NASHVILLE, Tenn. – The Titans played an entertainingly boring game Sunday.

But against the Texans at Nissan Stadium, Mike McCoy’s insistence on conservatism, the offense’s ineptitude and the team’s depth issues combined to produce loss No. 9,  16-13.

Let’s rank it as better because it came down to a last-second field goal. If Mistake McCoy woke up and coached something different than stone age football, he might have gotten a win.

Cam Ward
Cam Ward is pulled down by the Texans/ Angie Flatt

The Titans’ interim coach refuses to understand the constraints of these Titans, the limitations, the patterns or the odds.

And so the Titans pulled even late but inevitably lost 16-13 on a last-second field goal for a lot of reasons, but mostly because this conservative coach won’t take a calculated risk that might actually help produce a positive result.

Instead, there appeared to be little thought about a third-quarter fourth-and-2 from the Houston 28. Joey Slye was sent on, he kicked a 47-yard field goal and the Titans took a 6-0 lead.

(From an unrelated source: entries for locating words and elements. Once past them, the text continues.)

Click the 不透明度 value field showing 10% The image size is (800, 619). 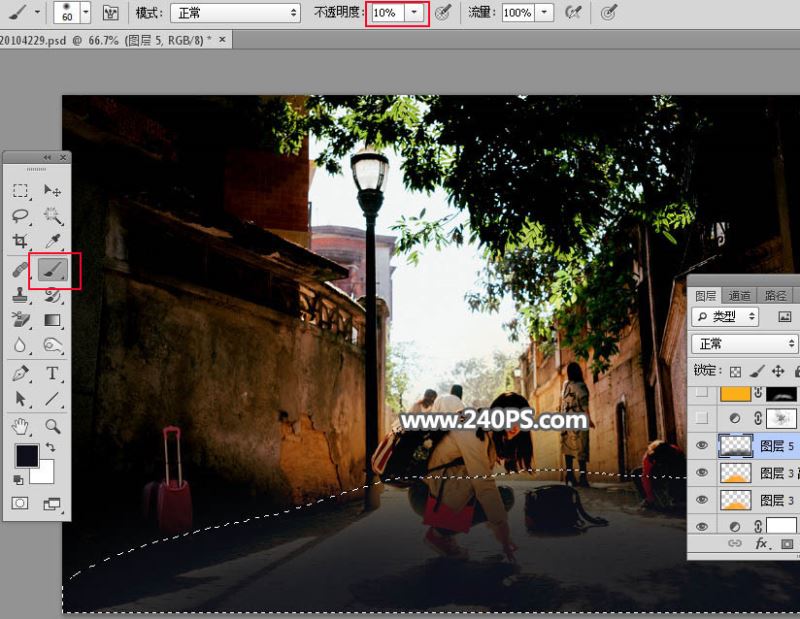click(386, 13)

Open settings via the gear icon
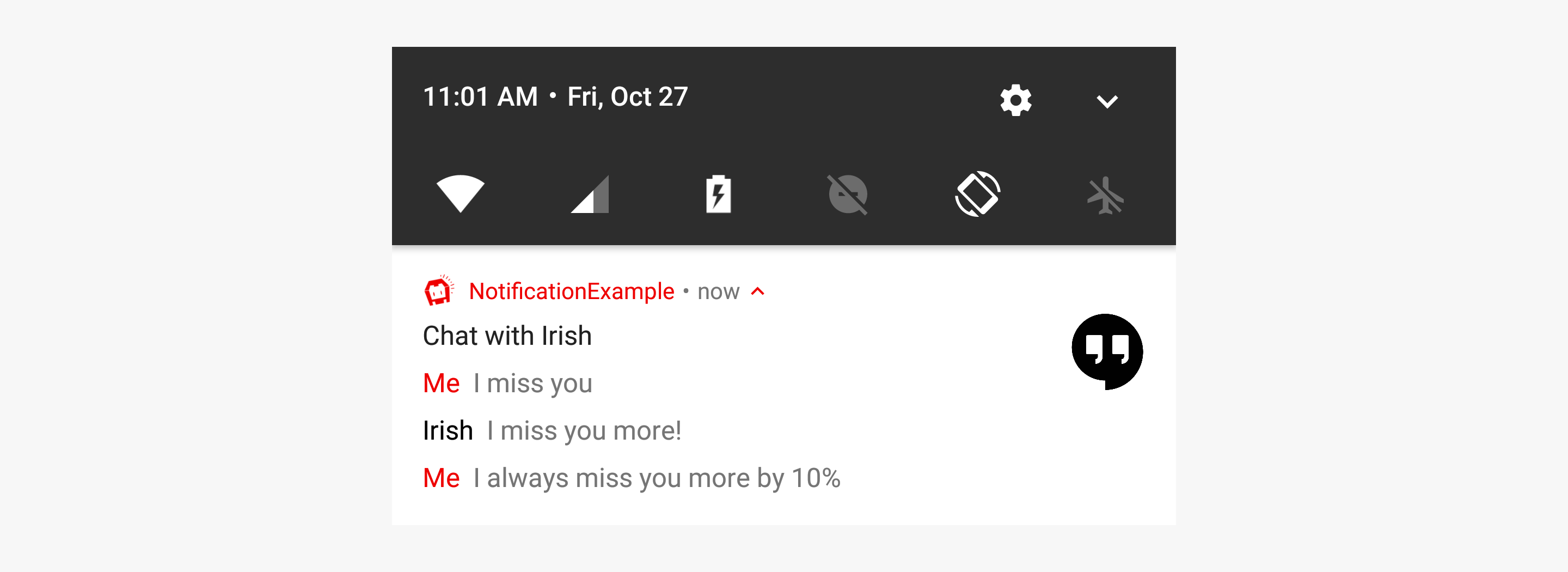1015,100
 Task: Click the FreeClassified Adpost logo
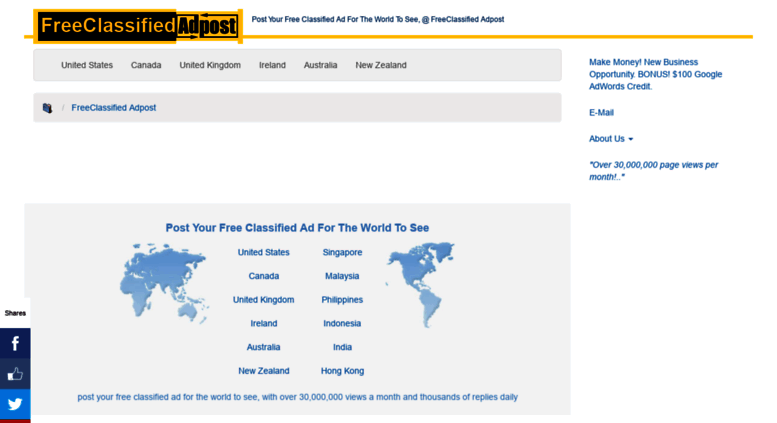click(138, 26)
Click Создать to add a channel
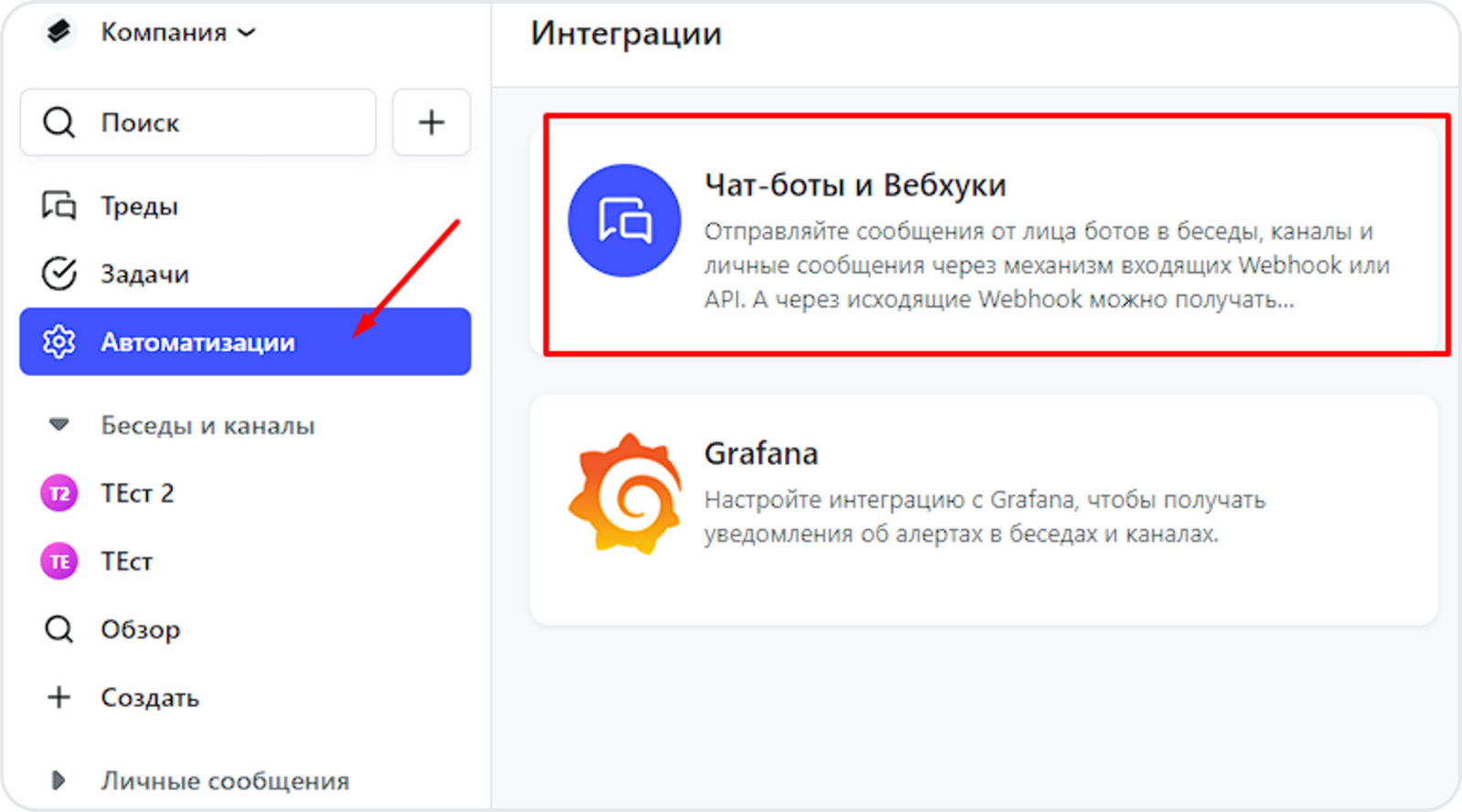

In McCoy’s old-world thinking, the Titans did their best with the possession, and they’d get more chances at points while their solid defensive play would continue. To most of us, all the Titans' good to that point, the 10:45 mark of the third quarter, could be washed away in one play or possession.

Which is exactly what happened. 

The Texans responded to the Titans’ second field goal, which opened the third quarter, with a seven-play scoring drive capped with a 3-yard TD pass from Davis Mills-to-Nico Collins and Tennessee never led again.

Would they have converted the fourth-and-2? Who knows.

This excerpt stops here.